**Task brief**
Each line from the one that holds "Screen dimensions: 1200x759" to the end of the entries is to be given again exactly. Do not include pictures.

**Supplied data**

>>>>

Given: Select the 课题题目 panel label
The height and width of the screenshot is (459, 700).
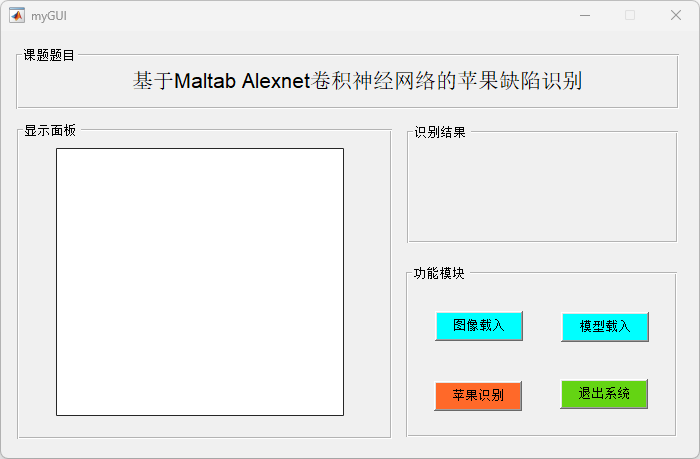Looking at the screenshot, I should pyautogui.click(x=49, y=56).
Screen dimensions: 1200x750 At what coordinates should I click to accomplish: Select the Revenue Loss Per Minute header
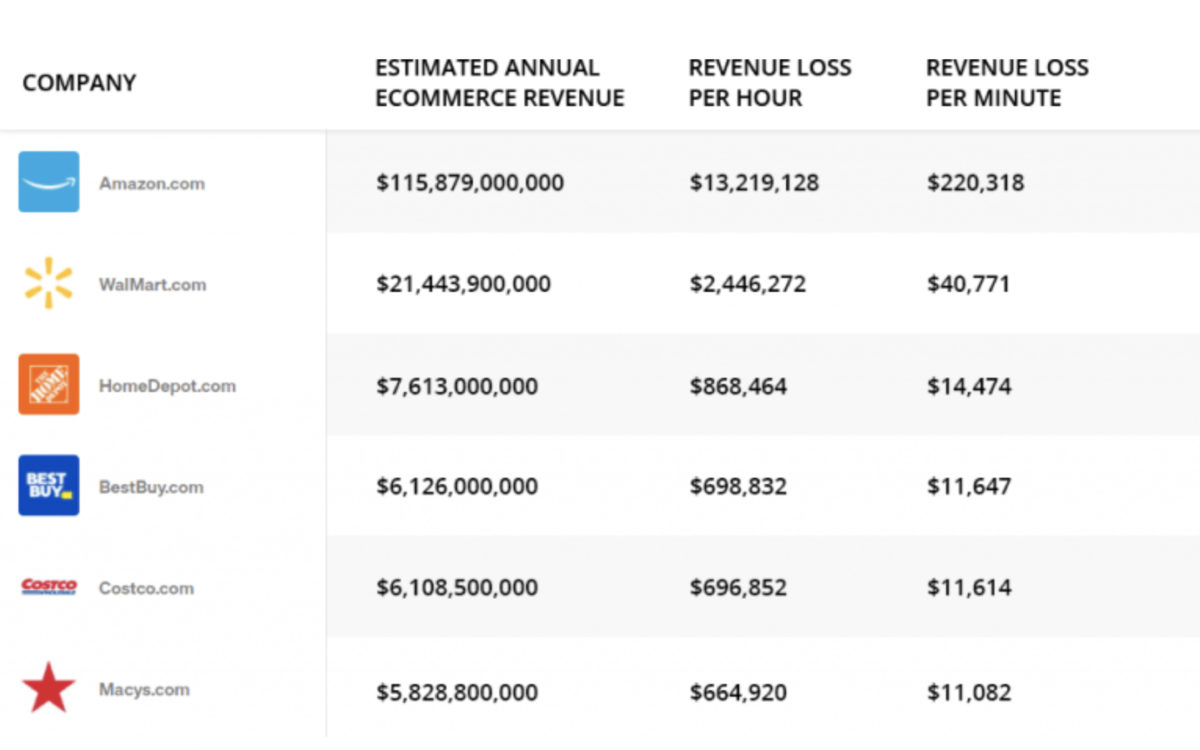coord(1006,83)
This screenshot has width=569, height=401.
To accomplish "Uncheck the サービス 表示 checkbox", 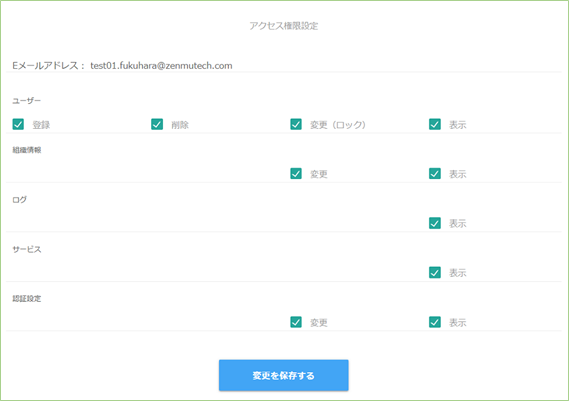I will [x=435, y=273].
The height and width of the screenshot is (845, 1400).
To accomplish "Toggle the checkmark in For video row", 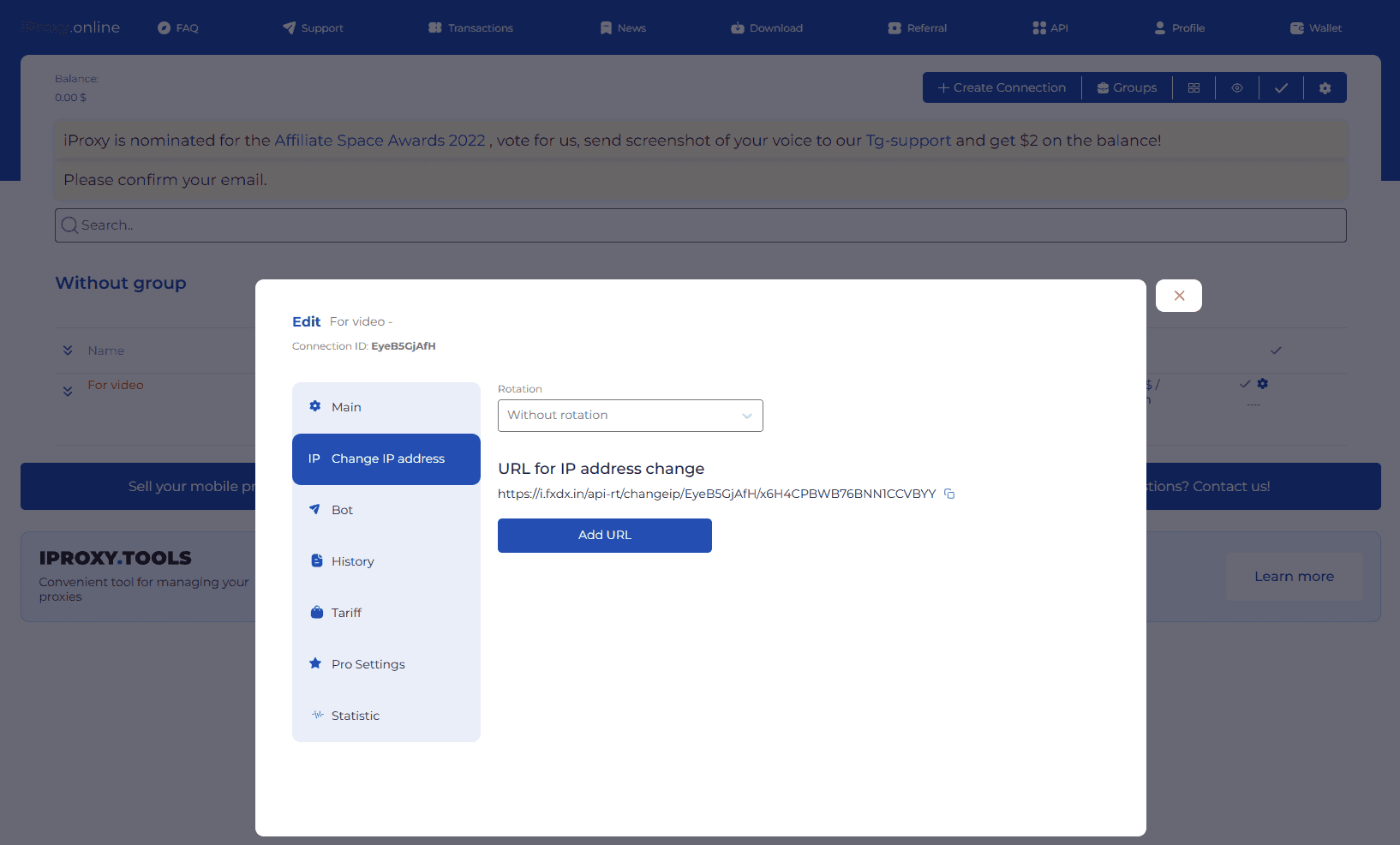I will pyautogui.click(x=1245, y=384).
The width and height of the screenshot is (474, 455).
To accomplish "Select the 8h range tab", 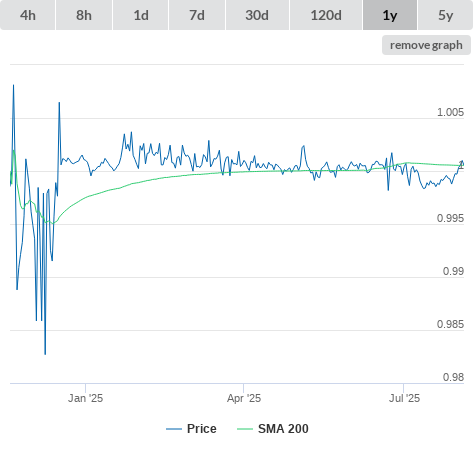I will click(84, 15).
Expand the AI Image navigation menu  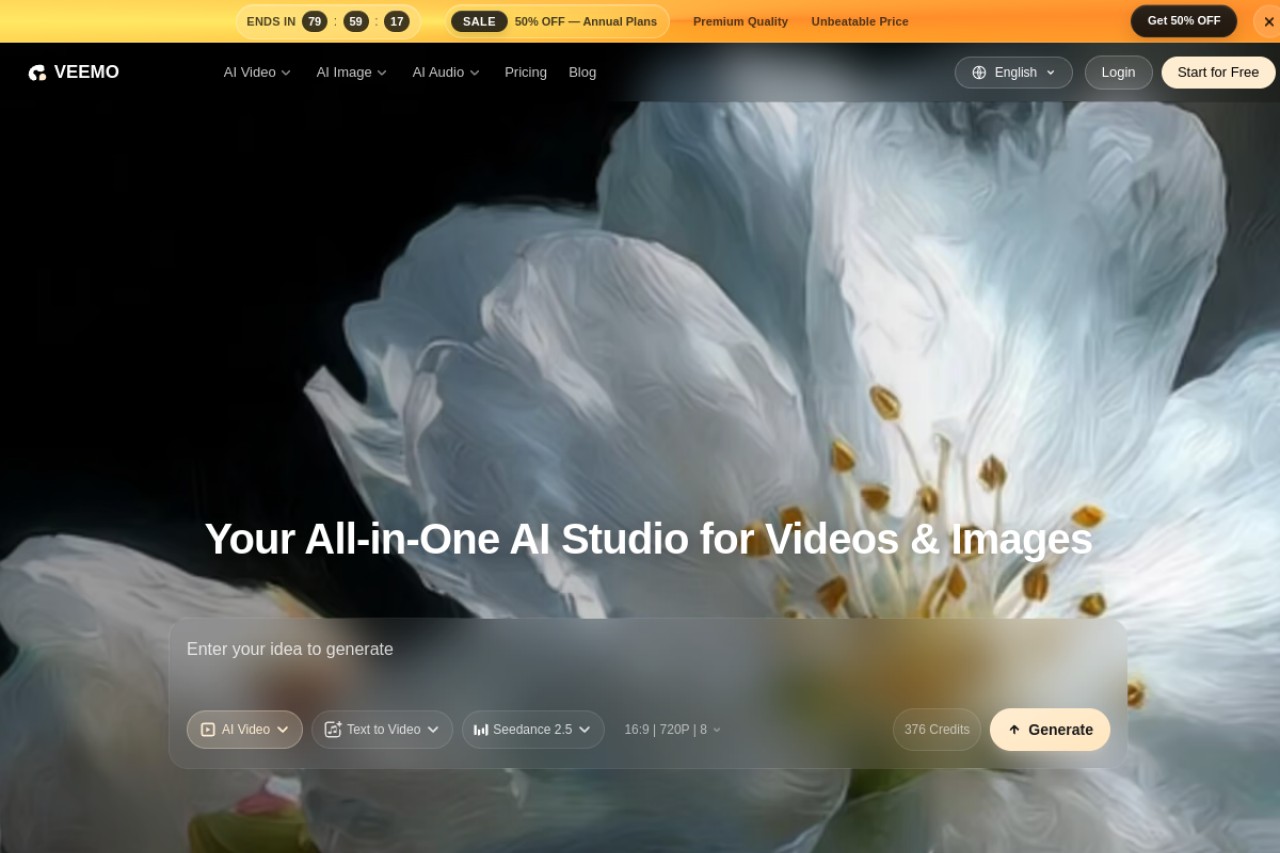(x=351, y=72)
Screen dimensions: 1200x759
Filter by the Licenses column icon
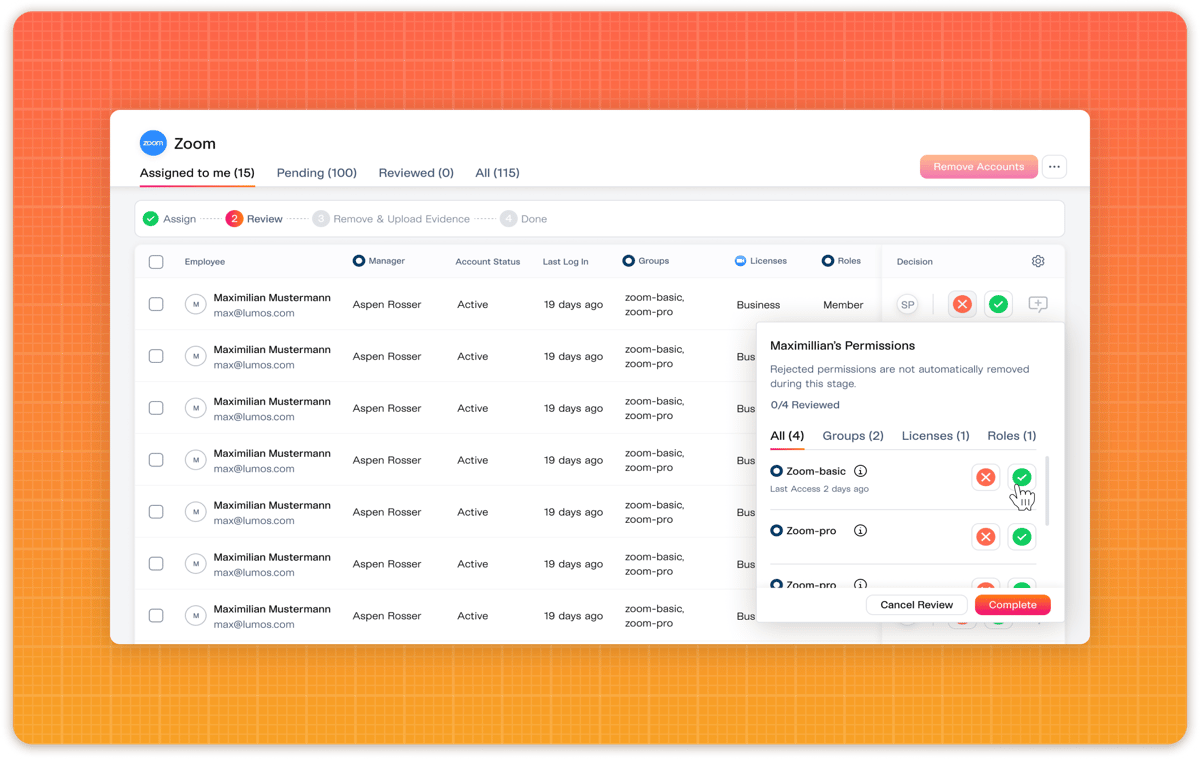(x=740, y=261)
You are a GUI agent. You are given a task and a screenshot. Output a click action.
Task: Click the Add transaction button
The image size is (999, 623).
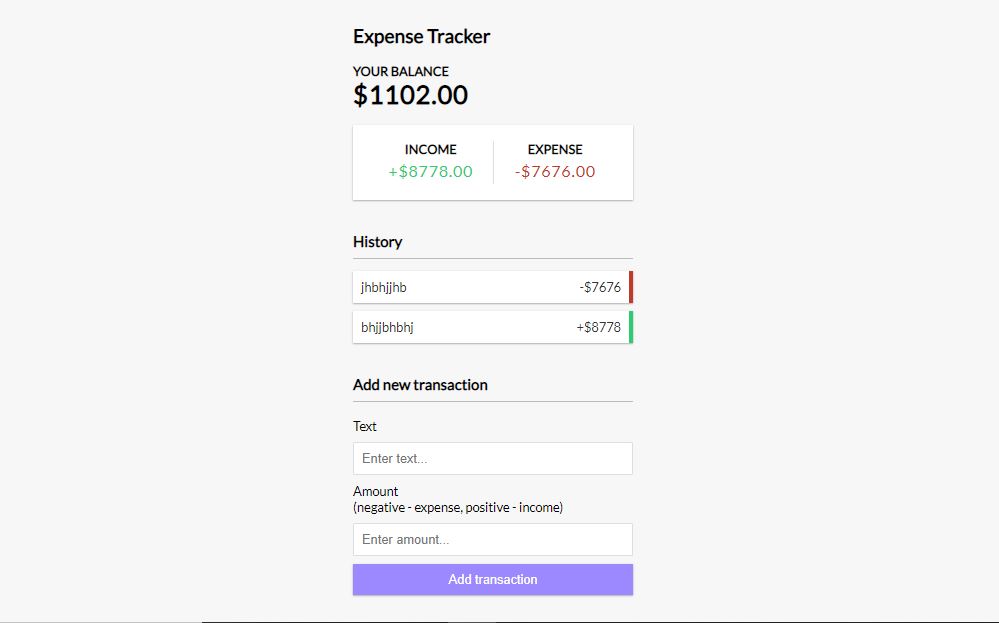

<<<<

**Task result**
Screen dimensions: 1200x759
Filter by the Licenses column icon
(x=740, y=261)
You are a GUI agent. You are given a task and a screenshot. Output a click action.
Task: Click the Add transaction button
The image size is (999, 623).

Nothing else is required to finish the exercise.